§ **PROBLEM**:
Arrange all of the material below as a Markdown table with two columns, No. and Text. Number each line and skip the blank ones.

(Rows from a dataset)
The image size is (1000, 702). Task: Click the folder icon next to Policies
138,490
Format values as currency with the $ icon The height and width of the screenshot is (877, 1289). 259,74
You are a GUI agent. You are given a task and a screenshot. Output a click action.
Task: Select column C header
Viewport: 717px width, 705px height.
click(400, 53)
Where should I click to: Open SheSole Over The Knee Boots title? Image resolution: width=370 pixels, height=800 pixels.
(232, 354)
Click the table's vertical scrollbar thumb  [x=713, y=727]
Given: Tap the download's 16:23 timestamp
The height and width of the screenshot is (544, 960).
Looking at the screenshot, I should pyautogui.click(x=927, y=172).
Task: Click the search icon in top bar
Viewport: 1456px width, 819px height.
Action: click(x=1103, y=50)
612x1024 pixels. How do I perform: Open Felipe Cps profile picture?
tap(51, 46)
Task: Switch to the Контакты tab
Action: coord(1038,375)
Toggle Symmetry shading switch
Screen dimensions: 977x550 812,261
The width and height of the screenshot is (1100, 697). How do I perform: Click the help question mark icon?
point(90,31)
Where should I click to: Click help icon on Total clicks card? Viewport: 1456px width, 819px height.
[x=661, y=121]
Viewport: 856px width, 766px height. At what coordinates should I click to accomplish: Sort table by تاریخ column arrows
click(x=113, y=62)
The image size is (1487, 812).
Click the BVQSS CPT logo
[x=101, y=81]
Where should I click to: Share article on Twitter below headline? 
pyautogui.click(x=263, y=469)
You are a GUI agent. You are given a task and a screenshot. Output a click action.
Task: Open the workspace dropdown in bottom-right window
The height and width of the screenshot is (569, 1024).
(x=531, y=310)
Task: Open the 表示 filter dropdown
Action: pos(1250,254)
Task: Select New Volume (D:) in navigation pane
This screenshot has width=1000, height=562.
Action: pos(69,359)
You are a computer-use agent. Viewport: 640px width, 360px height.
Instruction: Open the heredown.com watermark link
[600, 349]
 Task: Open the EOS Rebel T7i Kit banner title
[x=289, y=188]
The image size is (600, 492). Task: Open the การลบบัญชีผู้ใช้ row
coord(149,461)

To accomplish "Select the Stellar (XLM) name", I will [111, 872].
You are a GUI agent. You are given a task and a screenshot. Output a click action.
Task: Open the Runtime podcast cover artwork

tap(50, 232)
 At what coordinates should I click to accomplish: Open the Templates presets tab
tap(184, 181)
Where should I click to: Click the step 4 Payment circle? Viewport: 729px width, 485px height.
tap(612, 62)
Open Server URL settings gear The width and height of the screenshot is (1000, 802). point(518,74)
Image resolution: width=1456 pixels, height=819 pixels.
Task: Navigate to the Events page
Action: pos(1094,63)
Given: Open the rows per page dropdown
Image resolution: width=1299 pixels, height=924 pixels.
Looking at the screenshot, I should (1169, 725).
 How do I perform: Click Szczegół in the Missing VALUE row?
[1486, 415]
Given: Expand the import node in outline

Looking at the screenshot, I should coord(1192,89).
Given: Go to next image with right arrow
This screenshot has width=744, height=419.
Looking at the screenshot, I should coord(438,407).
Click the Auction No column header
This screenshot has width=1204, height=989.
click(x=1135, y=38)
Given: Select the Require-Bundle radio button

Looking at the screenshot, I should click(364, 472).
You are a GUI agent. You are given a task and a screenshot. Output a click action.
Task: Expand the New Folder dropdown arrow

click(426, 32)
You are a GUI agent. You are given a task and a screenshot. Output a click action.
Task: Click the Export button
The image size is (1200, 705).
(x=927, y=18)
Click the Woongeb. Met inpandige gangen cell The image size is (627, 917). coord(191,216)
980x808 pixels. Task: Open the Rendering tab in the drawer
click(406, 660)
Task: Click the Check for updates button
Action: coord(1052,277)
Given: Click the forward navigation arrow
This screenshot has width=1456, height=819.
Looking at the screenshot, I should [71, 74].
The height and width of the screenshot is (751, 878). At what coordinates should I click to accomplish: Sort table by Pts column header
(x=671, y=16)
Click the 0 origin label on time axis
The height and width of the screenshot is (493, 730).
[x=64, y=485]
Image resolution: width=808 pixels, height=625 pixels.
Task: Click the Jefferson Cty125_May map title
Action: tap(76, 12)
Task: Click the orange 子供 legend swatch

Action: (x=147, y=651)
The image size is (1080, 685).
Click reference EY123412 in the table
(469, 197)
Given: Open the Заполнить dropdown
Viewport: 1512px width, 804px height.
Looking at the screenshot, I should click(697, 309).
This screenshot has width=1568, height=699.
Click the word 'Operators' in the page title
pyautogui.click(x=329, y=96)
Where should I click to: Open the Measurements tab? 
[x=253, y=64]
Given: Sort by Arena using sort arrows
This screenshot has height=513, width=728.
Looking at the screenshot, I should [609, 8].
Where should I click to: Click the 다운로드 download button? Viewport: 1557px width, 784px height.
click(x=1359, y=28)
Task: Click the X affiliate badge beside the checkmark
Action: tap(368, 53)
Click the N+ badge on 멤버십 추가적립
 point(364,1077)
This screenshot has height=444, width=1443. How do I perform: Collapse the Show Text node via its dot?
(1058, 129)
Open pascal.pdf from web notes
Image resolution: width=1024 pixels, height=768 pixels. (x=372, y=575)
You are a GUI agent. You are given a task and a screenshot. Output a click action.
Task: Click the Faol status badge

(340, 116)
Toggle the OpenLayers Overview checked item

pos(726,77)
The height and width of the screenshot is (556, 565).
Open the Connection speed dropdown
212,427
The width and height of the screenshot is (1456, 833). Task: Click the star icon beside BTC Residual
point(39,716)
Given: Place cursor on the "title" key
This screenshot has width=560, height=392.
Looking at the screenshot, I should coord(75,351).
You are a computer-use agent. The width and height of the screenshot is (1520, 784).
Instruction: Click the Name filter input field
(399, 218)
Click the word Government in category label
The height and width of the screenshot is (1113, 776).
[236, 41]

§ **EXERCISE RESULT**:
| No. | Text |
|---|---|
| 1 | The image size is (1000, 702). Task: Click the folder icon next to Policies |
| 2 | 138,490 |
| 3 | Format values as currency with the $ icon The height and width of the screenshot is (877, 1289). 259,74 |
| 4 | You are a GUI agent. You are given a task and a screenshot. Output a click action. |
| 5 | Task: Select column C header |
| 6 | Viewport: 717px width, 705px height. |
| 7 | click(400, 53) |
| 8 | Where should I click to: Open SheSole Over The Knee Boots title? Image resolution: width=370 pixels, height=800 pixels. |
| 9 | (232, 354) |
| 10 | Click the table's vertical scrollbar thumb  [x=713, y=727] |
| 11 | Given: Tap the download's 16:23 timestamp |
| 12 | The height and width of the screenshot is (544, 960). |
| 13 | Looking at the screenshot, I should pyautogui.click(x=927, y=172). |
| 14 | Task: Click the search icon in top bar |
| 15 | Viewport: 1456px width, 819px height. |
| 16 | Action: click(x=1103, y=50) |
| 17 | 612x1024 pixels. How do I perform: Open Felipe Cps profile picture? |
| 18 | tap(51, 46) |
| 19 | Task: Switch to the Контакты tab |
| 20 | Action: coord(1038,375) |
| 21 | Toggle Symmetry shading switch |
| 22 | Screen dimensions: 977x550 812,261 |
| 23 | The width and height of the screenshot is (1100, 697). How do I perform: Click the help question mark icon? |
| 24 | point(90,31) |
| 25 | Where should I click to: Click help icon on Total clicks card? Viewport: 1456px width, 819px height. |
| 26 | [x=661, y=121] |
| 27 | Viewport: 856px width, 766px height. At what coordinates should I click to accomplish: Sort table by تاریخ column arrows |
| 28 | click(x=113, y=62) |
| 29 | The image size is (1487, 812). |
| 30 | Click the BVQSS CPT logo |
| 31 | [x=101, y=81] |
| 32 | Where should I click to: Share article on Twitter below headline?  |
| 33 | pyautogui.click(x=263, y=469) |
| 34 | You are a GUI agent. You are given a task and a screenshot. Output a click action. |
| 35 | Task: Open the workspace dropdown in bottom-right window |
| 36 | The height and width of the screenshot is (569, 1024). |
| 37 | (x=531, y=310) |
| 38 | Task: Open the 表示 filter dropdown |
| 39 | Action: pos(1250,254) |
| 40 | Task: Select New Volume (D:) in navigation pane |
| 41 | This screenshot has width=1000, height=562. |
| 42 | Action: pos(69,359) |
| 43 | You are a computer-use agent. Viewport: 640px width, 360px height. |
| 44 | Instruction: Open the heredown.com watermark link |
| 45 | [600, 349] |
| 46 |  Task: Open the EOS Rebel T7i Kit banner title |
| 47 | [x=289, y=188] |
| 48 | The image size is (600, 492). Task: Open the การลบบัญชีผู้ใช้ row |
| 49 | coord(149,461) |
| 50 | To accomplish "Select the Stellar (XLM) name", I will [111, 872]. |
| 51 | You are a GUI agent. You are given a task and a screenshot. Output a click action. |
| 52 | Task: Open the Runtime podcast cover artwork |
| 53 | tap(50, 232) |
| 54 |  At what coordinates should I click to accomplish: Open the Templates presets tab |
| 55 | tap(184, 181) |
| 56 | Where should I click to: Click the step 4 Payment circle? Viewport: 729px width, 485px height. |
| 57 | tap(612, 62) |
| 58 | Open Server URL settings gear The width and height of the screenshot is (1000, 802). point(518,74) |
| 59 | Image resolution: width=1456 pixels, height=819 pixels. |
| 60 | Task: Navigate to the Events page |
| 61 | Action: pos(1094,63) |
| 62 | Given: Open the rows per page dropdown |
| 63 | Image resolution: width=1299 pixels, height=924 pixels. |
| 64 | Looking at the screenshot, I should (1169, 725). |
| 65 |  How do I perform: Click Szczegół in the Missing VALUE row? |
| 66 | [1486, 415] |
| 67 | Given: Expand the import node in outline |
| 68 | Looking at the screenshot, I should coord(1192,89). |
| 69 | Given: Go to next image with right arrow |
| 70 | This screenshot has width=744, height=419. |
| 71 | Looking at the screenshot, I should coord(438,407). |
| 72 | Click the Auction No column header |
| 73 | This screenshot has width=1204, height=989. |
| 74 | click(x=1135, y=38) |
| 75 | Given: Select the Require-Bundle radio button |
| 76 | Looking at the screenshot, I should click(364, 472). |
| 77 | You are a GUI agent. You are given a task and a screenshot. Output a click action. |
| 78 | Task: Expand the New Folder dropdown arrow |
| 79 | click(426, 32) |
| 80 | You are a GUI agent. You are given a task and a screenshot. Output a click action. |
| 81 | Task: Click the Export button |
| 82 | The image size is (1200, 705). |
| 83 | (x=927, y=18) |
| 84 | Click the Woongeb. Met inpandige gangen cell The image size is (627, 917). coord(191,216) |
| 85 | 980x808 pixels. Task: Open the Rendering tab in the drawer |
| 86 | click(406, 660) |
| 87 | Task: Click the Check for updates button |
| 88 | Action: coord(1052,277) |
| 89 | Given: Click the forward navigation arrow |
| 90 | This screenshot has width=1456, height=819. |
| 91 | Looking at the screenshot, I should [71, 74]. |
| 92 | The height and width of the screenshot is (751, 878). At what coordinates should I click to accomplish: Sort table by Pts column header |
| 93 | (x=671, y=16) |
| 94 | Click the 0 origin label on time axis |
| 95 | The height and width of the screenshot is (493, 730). |
| 96 | [x=64, y=485] |
| 97 | Image resolution: width=808 pixels, height=625 pixels. |
| 98 | Task: Click the Jefferson Cty125_May map title |
| 99 | Action: tap(76, 12) |
| 100 | Task: Click the orange 子供 legend swatch |
| 101 | Action: (x=147, y=651) |
| 102 | The image size is (1080, 685). |
| 103 | Click reference EY123412 in the table |
| 104 | (469, 197) |
| 105 | Given: Open the Заполнить dropdown |
| 106 | Viewport: 1512px width, 804px height. |
| 107 | Looking at the screenshot, I should click(697, 309). |
| 108 | This screenshot has width=1568, height=699. |
| 109 | Click the word 'Operators' in the page title |
| 110 | pyautogui.click(x=329, y=96) |
| 111 | Where should I click to: Open the Measurements tab?  |
| 112 | [x=253, y=64] |
| 113 | Given: Sort by Arena using sort arrows |
| 114 | This screenshot has height=513, width=728. |
| 115 | Looking at the screenshot, I should [609, 8]. |
| 116 | Where should I click to: Click the 다운로드 download button? Viewport: 1557px width, 784px height. |
| 117 | click(x=1359, y=28) |
| 118 | Task: Click the X affiliate badge beside the checkmark |
| 119 | Action: tap(368, 53) |
| 120 | Click the N+ badge on 멤버십 추가적립 |
| 121 |  point(364,1077) |
| 122 | This screenshot has height=444, width=1443. How do I perform: Collapse the Show Text node via its dot? |
| 123 | (1058, 129) |
| 124 | Open pascal.pdf from web notes |
| 125 | Image resolution: width=1024 pixels, height=768 pixels. (x=372, y=575) |
| 126 | You are a GUI agent. You are given a task and a screenshot. Output a click action. |
| 127 | Task: Click the Faol status badge |
| 128 | (340, 116) |
| 129 | Toggle the OpenLayers Overview checked item |
| 130 | pos(726,77) |
| 131 | The height and width of the screenshot is (556, 565). |
| 132 | Open the Connection speed dropdown |
| 133 | 212,427 |
| 134 | The width and height of the screenshot is (1456, 833). Task: Click the star icon beside BTC Residual |
| 135 | point(39,716) |
| 136 | Given: Place cursor on the "title" key |
| 137 | This screenshot has width=560, height=392. |
| 138 | Looking at the screenshot, I should coord(75,351). |
| 139 | You are a computer-use agent. The width and height of the screenshot is (1520, 784). |
| 140 | Instruction: Click the Name filter input field |
| 141 | (399, 218) |
| 142 | Click the word Government in category label |
| 143 | The height and width of the screenshot is (1113, 776). |
| 144 | [236, 41] |